Illustration by Lauren Simkin BerkeA spokesperson for a divisive president is turned away from a restaurant. That president delights in dog-whistle insults that fall just short of outright ethnic slurs—usually. A white woman calls the police on a black child selling water on a city street on a beastly hot day. A patron who hasn’t been turned away from a restaurant leaves a note for the server, who bears an Arabic name, saying, “We don’t tip terrorist [sic].”

We live in bitter, angry times, with a hall-of-funhouse-mirrors quality to them: Call a racist a racist, and that person will be hurt because you have used an injurious term. Call someone you disagree with a derogatory term, on the other hand, and you might earn a few likes on Facebook. Lose a job here, gain a pardon there: In this swirl of flying invective and free-floating rage, we’re barely talking to one another except to shout.

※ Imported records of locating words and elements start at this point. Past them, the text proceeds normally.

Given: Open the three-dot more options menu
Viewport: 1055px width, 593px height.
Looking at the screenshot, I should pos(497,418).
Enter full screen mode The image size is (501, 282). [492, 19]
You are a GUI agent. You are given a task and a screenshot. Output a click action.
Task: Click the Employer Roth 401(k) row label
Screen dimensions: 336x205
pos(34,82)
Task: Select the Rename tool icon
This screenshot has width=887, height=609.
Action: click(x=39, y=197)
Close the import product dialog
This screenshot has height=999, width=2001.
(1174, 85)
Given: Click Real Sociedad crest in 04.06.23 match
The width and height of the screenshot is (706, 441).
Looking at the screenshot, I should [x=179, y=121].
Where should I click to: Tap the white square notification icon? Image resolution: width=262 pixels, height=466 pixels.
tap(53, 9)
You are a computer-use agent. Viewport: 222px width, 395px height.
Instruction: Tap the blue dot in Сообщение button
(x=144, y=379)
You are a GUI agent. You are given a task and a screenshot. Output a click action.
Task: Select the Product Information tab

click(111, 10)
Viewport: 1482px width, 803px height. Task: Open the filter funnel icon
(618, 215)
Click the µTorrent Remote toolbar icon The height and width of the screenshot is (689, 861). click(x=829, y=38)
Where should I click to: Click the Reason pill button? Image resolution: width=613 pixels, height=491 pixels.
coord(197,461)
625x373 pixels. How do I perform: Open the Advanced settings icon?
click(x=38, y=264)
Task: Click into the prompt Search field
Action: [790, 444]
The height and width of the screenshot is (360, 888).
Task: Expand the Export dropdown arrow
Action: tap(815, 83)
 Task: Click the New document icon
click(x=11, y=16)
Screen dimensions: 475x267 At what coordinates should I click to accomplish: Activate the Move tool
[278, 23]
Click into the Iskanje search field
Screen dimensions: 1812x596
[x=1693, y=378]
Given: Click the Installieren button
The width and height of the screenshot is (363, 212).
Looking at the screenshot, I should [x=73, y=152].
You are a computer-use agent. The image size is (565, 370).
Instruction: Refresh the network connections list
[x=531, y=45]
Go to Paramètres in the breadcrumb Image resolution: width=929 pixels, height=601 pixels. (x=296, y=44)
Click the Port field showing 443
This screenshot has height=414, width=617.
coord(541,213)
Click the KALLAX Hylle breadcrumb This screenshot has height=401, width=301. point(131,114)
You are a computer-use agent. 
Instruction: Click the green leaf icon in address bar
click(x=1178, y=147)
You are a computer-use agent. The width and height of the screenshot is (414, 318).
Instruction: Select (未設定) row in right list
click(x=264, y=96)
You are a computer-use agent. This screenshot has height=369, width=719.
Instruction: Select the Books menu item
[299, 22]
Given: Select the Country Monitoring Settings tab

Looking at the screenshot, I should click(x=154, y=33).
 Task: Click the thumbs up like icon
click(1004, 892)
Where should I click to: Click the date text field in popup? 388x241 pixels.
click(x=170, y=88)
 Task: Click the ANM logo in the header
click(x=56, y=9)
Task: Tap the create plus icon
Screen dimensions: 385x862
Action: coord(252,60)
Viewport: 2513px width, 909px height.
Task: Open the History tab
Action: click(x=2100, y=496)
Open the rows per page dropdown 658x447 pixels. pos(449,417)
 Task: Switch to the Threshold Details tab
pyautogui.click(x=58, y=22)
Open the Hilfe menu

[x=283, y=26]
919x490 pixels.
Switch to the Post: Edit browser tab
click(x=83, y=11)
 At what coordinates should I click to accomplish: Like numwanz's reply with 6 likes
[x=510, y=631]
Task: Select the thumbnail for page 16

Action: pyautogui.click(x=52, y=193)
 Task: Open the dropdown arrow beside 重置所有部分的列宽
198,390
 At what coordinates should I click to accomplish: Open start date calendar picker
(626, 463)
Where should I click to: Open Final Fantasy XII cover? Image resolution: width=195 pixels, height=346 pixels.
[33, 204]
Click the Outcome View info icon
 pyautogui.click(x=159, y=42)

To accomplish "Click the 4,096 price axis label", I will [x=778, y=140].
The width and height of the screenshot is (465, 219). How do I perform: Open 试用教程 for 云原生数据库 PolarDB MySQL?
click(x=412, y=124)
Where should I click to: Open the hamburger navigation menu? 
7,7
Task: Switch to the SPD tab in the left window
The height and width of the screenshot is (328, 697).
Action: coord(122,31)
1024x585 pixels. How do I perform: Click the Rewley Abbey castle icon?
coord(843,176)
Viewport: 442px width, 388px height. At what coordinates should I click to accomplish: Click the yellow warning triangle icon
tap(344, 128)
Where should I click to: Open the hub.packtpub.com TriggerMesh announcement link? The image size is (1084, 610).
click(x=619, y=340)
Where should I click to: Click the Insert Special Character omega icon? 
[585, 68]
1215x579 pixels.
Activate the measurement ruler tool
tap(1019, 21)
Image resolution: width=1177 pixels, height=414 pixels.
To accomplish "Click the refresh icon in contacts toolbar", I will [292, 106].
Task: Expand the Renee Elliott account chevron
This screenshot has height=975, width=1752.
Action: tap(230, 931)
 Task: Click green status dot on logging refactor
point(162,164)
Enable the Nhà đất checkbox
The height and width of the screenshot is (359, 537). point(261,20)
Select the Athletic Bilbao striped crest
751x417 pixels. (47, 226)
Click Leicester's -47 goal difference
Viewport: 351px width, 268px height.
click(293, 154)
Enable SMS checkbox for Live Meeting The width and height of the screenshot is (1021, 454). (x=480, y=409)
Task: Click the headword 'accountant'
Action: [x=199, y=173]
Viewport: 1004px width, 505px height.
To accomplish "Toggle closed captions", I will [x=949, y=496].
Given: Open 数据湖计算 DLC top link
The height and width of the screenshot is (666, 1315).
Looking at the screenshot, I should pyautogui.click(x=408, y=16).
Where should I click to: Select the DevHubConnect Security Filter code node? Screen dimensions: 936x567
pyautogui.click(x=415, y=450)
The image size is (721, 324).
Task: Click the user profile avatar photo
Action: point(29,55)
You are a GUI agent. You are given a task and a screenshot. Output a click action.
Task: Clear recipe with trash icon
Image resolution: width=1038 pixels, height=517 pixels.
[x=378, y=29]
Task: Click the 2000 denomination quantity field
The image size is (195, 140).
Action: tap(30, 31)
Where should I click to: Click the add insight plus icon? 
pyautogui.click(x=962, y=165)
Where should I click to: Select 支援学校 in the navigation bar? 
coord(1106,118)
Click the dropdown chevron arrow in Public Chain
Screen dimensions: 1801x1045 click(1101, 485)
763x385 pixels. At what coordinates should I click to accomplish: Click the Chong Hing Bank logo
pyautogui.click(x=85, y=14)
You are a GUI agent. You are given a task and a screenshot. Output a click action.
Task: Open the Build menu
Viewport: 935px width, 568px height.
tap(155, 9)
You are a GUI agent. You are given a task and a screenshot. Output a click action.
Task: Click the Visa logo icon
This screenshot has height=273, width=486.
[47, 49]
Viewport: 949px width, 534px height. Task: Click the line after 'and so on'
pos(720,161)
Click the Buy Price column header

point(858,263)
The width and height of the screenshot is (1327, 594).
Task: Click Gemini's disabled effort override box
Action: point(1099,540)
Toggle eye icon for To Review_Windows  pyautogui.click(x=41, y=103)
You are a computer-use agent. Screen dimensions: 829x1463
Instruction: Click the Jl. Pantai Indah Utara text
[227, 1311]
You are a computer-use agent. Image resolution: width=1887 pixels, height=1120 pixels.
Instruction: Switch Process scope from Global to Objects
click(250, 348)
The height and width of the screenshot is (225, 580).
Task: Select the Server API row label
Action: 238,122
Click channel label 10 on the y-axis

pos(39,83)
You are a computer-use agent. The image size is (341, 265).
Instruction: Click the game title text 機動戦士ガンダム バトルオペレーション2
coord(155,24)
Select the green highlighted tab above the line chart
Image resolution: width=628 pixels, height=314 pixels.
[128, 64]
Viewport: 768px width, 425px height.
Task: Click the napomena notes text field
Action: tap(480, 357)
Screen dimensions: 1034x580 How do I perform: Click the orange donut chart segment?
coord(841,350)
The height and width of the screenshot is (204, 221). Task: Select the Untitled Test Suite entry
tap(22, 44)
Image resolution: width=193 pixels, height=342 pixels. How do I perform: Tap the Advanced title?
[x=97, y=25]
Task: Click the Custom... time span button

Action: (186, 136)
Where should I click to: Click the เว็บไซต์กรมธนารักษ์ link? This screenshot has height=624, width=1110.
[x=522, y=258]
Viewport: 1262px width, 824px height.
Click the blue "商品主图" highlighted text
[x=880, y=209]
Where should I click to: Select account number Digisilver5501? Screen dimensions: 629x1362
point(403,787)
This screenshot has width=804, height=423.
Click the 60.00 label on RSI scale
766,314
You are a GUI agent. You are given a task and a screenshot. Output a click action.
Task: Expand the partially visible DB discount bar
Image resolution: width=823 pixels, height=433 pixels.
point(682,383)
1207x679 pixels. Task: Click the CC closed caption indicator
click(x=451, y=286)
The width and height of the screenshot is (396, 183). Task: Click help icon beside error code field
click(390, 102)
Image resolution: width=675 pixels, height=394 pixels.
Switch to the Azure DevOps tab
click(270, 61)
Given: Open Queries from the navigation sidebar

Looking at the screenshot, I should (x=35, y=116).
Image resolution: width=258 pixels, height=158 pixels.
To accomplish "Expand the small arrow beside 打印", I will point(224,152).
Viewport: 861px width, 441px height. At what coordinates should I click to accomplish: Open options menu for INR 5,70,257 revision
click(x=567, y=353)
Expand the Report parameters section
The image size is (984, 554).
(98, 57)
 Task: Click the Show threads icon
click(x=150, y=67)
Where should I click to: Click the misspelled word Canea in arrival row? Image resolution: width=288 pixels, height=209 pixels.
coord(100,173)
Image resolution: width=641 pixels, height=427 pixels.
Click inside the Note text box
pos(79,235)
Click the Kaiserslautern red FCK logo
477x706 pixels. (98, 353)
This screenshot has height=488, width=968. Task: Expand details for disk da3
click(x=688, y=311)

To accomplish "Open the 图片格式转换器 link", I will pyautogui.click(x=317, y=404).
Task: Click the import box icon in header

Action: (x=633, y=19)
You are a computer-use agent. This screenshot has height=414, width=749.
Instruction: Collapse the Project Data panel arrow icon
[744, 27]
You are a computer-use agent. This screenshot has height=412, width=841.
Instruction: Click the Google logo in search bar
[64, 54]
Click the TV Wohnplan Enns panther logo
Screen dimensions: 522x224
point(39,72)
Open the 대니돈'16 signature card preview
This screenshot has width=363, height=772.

All this speaks to a crisis of civility, which is to say, a species of etiquette: As a civil person, I may despise the beliefs you hold, but I won’t shout, “You lie!” across a crowded auditorium. I may not like the way you look, but I’ll reserve my comments for interior monologue. Believe what you want to, the thinking goes, but be polite about how you express it in public; advocate separating children from parents at the border or argue for the virtues of the Confederacy with all your might, but mind your manners as you do so and you will have satisfied the all-too-frequently heard plea for civil behavior, no matter how ugly the message.

One can have heart and mind full of venom and still be civil; decency need not enter the picture. Like civility, the latter term speaks to propriety of conduct. Unlike civility, it carries an element of essential soulcraft to it: It goes deeper, into character more than manners. A civil person may be a scoundrel, a decent person never so; a civil person may be a racist, a decent person not; and so forth. Decency gauges the inherent rightness or wrongness of a thought or action, while civility is largely agnostic on such matters. When Joseph Nye Welch beseeched Joseph McCarthy, in a famous moment in American political history, “At long last, have you left no sense of decency?” he was asking the Wisconsin senator for more than showing a little decorum.

Does one precede the other? And which is to be preferred? If you’re looking for no one to be offended, then civility is a desideratum, to be sure. But, observes the philosopher Avishai Margalit, decency is really what we should be after: “A decent society,” he writes, “is one whose institutions do not humiliate people.” A decent society is fair and constructive, a civil one merely polite. Given the war on the social contract and the supremacy of the zero-sum game, of course, we should be grateful to take what we can get, but there’s a world to win—with the utmost courtesy, of course.